The NDP has promised to create a new medical school in B.C. if re-elected, but it’s not clear whether that would help residents find a family doctor.
“Having a second medical school was not on our radar of something that was in the Top Five or the Top 10 things that you would want in order to take a look at what’s going on with the health care system, said Dr. Rita McCracken, an expert in the family doctor shortage.
The medical school is part of the NDP election platform. Vancouver Kingsway candidate Adrian Dix, who was the health minister in the NDP government, revealed Tuesday that the new school would be based at Simon Fraser University. Sixty students would be in the first class. The goal is to have that class start in 2023-24, said Dix.
Dix called the proposed school, which would include a partnership with the First Nations Health Authority to develop training to meet the needs of Indigenous communities, “transformative.”
Communities across B.C. continue to experience a shortage of family doctors despite the addition in recent years of primary care networks and urgent and primary care centres, meant to relieve pressure on hospital emergency rooms.
According to Statistics Canada, 97,800 people — or nearly 15 per cent of the population age 12 and older on Vancouver Island — had no regular health-care provider in 2015-2016.
The problem was even more pronounced in the capital region, where 18 per cent of the population or nearly 60,000 people had no regular provider, a category that includes family doctors, medical specialists and nurse practitioners.
The province has one medical school, located at the University of British Columbia. It has 288 seats in programs around the province, including 32 in the Island Medical Program at the University of Victoria.
Enrollment has increased greatly over the past 12 years, McCracken said, but that hasn’t translated to more people having family doctors.

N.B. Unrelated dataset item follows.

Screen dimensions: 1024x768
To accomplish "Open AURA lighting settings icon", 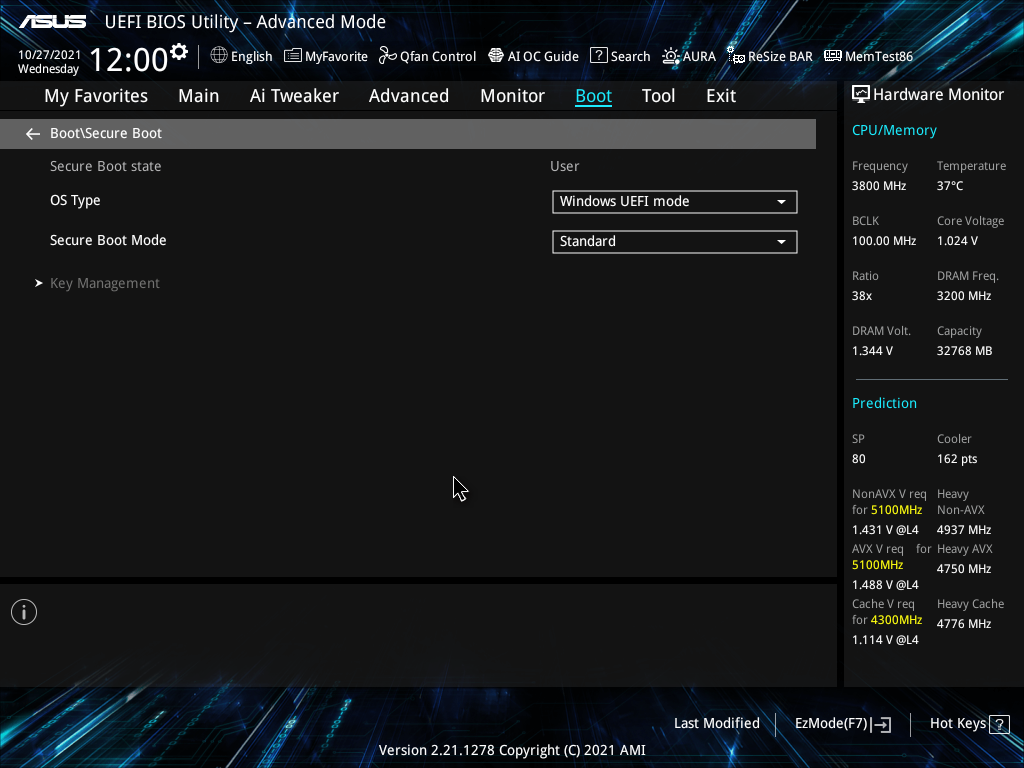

“Despite us having seen drastically increased numbers for both medical students and family practice trainees, we have not seen a concordant decrease in people searching for a family doctor,” she said.
Most provinces similar in size to B.C. have more than one medical school, so some competition or the provision of different specialties — UBC has been research focused — could be beneficial to the province, McCracken said.
“But just producing more graduates, I don’t see any direct evidence that that is going to help us,” she said. “I’m not sure.”
She would like to see a better way to employ doctors — community health centres, for example, where physicians and other health professionals work as a team to provide longitudinal care to patients based on the community needs.
“There needs to be a dramatic shift in the way we employ family doctors,” she said. “I don’t think I think we can just continue to increase the number.”
Until there is a change, newly trained doctors will continue to specialize — working in nursing homes, addictions care, emergency medicine, sports medicine, esthetics — instead of going into family practice, she said.
New urgent and primary care centres offer much-desired team-based care, extended days and hours, and often a salary instead of the traditional fee-for-service model of payment. But McCracken said the centres are focused on episodic care — urgent cases that need to be seen with 12 to 24 hours — rather than longitudinal care for patients throughout their lifetime.
“So its essentially a really well-resourced walk-in clinic — which may be an element of what the system needs, but it is not the be all and end all,” she said.